• **WHAT IS REQUIRED**
Extend the court opinion excerpt on proportionality review of death sentences, picking up right after its final sentence.

• **DOCUMENT SECTION**
————

In construing the Act, our primary goal is to determine and give effect to the intention of the Legislature. Arnold v. State, 94 N.M. 381, 383, 610 P.2d 1210, 1212 (1980). Legislative intent is ascertained primarily "from the language used in the Act or statute as a whole." Id. When construing a statute, we give the statute effect as written. Fort v. Neal, 79 N.M. 479, 481, 444 P.2d 990, 992 (1968).

Examination of the Act leads us to conclude that this Court alone determines whether a death sentence is disproportionate. The Act's single reference to proportionality review is found in Section 31-20A-4:

31-20A-4. Review of judgment and sentence.

A. The judgment of conviction and sentence of death shall be automatically reviewed by the supreme court of the state of New Mexico.
B. In addition to the other matters on appeal, the supreme court shall rule on the validity of the death sentence.

————

• **DATASET EXTRACT**
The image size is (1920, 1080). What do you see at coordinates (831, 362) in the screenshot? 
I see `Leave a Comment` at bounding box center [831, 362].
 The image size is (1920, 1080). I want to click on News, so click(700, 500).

————

• **ANSWER TO THIS PROBLEM**
C. The death penalty shall not be imposed if:

(1) the evidence does not support the finding of a statutory aggravating circumstance;

(2) the evidence supports a finding that the mitigating circumstances outweigh the aggravating circumstances;

(3) the sentence of death was imposed under the influence of passion, prejudice or any other arbitrary factor; or

(4) the sentence of death is excessive or disproportionate to the penalty imposed in similar cases, considering both the crime and the defendant.

(Emphasis added). Under the plain language of Section 31-20A-4, proportionality review is conducted by this Court on appeal, after a conviction and death sentence is handed down by the district court.

Although the Act's sole provision mandating proportionality review...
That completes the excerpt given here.